* _Task directions_
After locating the line that holds "Select the paragraph", copy that line and all that follow it word for word through the end of the data, with no pictures.

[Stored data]
★ ★ ★ ★

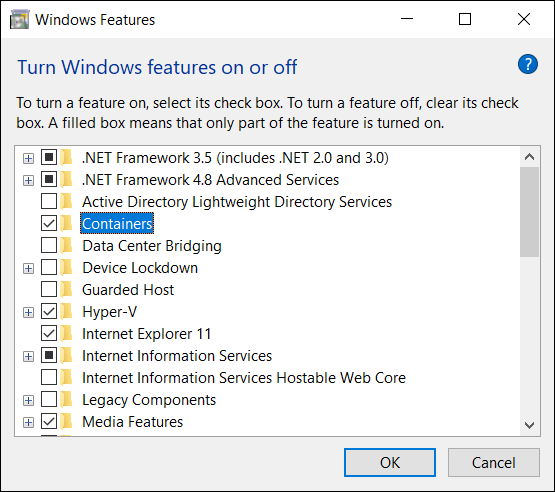Select the Device Lockdown list item
This screenshot has width=555, height=492.
coord(140,268)
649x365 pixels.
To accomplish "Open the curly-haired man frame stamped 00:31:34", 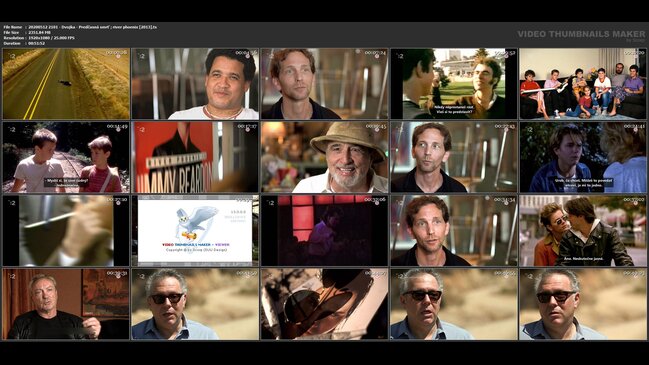I will pyautogui.click(x=454, y=231).
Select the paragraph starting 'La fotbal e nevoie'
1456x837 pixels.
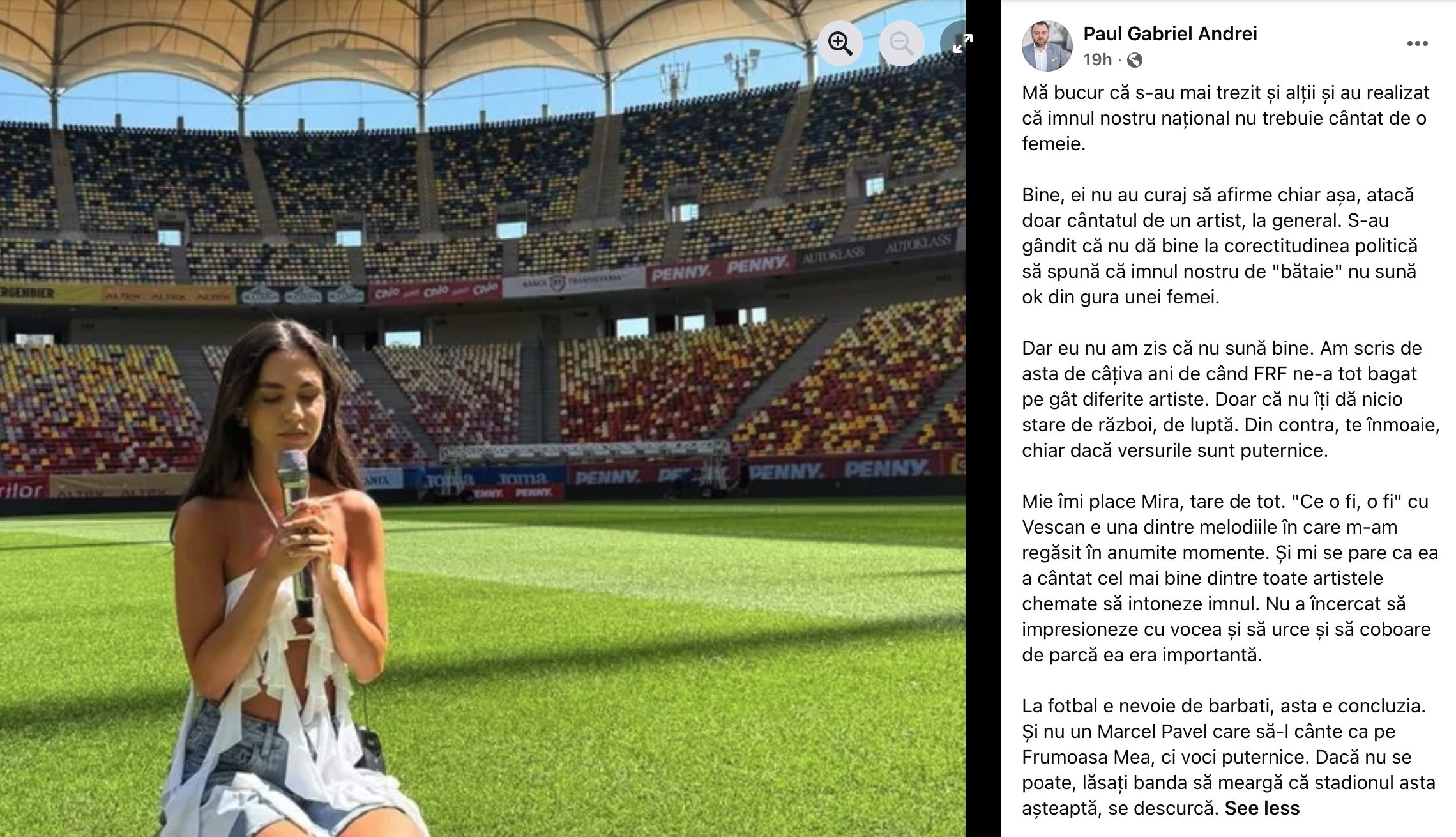pyautogui.click(x=1229, y=757)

★ ★ ★ ★

* _Answer box_
Select the paragraph starting 'La fotbal e nevoie'
1456x837 pixels.
pyautogui.click(x=1229, y=757)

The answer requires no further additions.